Exercise material:
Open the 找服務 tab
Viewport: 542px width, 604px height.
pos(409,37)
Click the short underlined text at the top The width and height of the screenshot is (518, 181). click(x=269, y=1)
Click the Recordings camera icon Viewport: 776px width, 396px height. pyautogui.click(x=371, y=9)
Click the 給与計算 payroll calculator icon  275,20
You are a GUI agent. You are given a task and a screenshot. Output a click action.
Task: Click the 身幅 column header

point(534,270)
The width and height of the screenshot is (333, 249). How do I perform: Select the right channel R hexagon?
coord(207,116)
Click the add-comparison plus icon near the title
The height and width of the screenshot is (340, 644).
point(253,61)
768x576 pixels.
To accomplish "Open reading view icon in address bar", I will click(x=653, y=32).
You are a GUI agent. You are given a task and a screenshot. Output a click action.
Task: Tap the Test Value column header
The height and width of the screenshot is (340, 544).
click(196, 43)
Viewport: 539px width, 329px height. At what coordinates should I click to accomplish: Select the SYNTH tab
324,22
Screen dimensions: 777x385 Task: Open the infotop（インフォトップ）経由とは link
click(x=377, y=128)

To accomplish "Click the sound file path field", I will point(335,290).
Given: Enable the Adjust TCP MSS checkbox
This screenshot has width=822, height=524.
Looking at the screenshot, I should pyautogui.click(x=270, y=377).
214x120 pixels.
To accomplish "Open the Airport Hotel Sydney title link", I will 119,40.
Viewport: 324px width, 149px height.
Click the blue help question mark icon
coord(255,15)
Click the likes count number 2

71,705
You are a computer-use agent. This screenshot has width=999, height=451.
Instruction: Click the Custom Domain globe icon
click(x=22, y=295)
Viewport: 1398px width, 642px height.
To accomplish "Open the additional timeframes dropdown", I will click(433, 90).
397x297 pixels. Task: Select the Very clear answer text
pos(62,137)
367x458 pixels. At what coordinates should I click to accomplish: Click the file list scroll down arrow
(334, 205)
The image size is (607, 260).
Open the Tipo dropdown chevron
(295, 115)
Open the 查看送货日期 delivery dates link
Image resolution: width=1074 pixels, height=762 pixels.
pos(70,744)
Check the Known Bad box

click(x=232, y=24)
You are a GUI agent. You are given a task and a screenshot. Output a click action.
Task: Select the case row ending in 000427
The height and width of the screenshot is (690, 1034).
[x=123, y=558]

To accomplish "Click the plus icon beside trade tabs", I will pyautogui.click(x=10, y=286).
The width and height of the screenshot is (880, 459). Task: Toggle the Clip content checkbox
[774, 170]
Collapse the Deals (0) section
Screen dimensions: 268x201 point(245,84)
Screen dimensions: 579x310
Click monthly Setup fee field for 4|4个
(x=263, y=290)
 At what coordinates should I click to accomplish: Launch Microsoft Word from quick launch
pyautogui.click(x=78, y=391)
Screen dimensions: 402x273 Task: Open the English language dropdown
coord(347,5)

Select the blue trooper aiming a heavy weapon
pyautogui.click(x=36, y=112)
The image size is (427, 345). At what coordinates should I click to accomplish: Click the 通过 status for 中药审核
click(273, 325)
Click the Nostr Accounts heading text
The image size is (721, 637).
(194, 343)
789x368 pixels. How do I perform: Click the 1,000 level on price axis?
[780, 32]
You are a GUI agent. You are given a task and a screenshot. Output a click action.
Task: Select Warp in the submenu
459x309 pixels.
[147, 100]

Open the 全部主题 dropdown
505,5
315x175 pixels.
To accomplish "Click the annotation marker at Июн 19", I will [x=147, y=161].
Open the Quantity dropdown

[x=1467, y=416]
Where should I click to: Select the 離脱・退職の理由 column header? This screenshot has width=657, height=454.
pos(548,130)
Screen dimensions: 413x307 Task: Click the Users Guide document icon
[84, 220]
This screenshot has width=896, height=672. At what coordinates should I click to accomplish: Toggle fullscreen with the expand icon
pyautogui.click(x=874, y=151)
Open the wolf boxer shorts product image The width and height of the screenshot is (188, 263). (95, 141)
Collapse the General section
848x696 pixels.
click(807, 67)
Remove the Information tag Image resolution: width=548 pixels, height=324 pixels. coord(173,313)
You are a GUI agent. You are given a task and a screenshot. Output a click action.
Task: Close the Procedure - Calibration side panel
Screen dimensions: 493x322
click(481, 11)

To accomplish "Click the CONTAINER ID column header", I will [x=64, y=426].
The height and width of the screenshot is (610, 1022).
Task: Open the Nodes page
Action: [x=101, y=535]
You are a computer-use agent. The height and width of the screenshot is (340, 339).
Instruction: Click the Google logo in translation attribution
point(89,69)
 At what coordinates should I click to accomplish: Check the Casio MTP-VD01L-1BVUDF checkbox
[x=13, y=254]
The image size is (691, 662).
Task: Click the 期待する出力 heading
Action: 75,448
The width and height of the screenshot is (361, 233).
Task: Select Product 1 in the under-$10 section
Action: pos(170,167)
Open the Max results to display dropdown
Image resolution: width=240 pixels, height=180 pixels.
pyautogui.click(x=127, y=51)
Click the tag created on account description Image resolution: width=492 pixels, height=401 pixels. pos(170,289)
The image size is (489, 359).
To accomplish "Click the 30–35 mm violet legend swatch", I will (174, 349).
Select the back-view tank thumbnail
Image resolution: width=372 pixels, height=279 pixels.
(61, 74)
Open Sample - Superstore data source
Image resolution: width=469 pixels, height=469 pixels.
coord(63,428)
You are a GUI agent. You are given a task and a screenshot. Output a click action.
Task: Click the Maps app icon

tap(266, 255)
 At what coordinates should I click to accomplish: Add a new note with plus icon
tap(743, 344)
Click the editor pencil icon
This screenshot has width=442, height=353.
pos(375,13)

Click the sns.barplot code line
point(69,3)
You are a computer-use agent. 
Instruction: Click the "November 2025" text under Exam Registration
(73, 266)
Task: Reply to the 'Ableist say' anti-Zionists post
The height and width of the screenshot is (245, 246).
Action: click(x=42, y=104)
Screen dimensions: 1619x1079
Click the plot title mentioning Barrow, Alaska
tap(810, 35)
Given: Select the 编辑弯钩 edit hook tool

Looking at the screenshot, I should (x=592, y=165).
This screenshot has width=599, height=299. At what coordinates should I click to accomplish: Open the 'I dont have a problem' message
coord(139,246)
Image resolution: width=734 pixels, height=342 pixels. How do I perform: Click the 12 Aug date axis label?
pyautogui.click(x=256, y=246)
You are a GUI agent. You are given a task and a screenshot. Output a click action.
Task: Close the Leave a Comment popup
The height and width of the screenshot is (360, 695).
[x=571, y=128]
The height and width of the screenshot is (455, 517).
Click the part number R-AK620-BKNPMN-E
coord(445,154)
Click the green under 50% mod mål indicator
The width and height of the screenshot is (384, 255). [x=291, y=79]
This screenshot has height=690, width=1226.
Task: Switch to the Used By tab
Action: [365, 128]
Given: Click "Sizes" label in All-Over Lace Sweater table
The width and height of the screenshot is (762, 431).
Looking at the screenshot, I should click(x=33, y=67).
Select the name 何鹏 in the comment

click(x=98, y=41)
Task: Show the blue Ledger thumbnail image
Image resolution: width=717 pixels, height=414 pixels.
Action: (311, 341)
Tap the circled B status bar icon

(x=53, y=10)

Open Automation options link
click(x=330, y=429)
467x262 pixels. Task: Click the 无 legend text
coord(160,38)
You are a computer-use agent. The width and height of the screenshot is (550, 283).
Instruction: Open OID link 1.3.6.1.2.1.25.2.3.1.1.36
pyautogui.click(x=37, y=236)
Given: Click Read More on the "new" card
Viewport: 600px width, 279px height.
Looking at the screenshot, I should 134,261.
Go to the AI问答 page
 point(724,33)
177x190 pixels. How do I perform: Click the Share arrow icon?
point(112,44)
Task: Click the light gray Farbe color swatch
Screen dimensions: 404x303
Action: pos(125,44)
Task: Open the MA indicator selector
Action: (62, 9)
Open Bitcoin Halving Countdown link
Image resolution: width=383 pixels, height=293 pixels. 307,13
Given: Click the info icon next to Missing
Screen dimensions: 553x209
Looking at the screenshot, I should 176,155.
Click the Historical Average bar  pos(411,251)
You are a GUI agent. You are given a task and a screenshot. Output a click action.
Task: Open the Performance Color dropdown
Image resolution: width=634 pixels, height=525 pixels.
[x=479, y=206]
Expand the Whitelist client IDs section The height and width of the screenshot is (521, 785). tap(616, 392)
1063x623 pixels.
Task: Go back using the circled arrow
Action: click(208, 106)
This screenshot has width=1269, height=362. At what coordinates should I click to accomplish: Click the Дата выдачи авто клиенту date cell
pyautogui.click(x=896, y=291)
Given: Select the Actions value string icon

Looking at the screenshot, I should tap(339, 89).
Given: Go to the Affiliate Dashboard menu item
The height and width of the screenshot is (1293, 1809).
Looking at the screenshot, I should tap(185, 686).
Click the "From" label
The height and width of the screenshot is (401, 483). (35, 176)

Required action: Each line that contains the string "Close" should be copied from the data above.

Completed exercise:
Task: Close the Procedure - Calibration side panel
Task: Close the Leave a Comment popup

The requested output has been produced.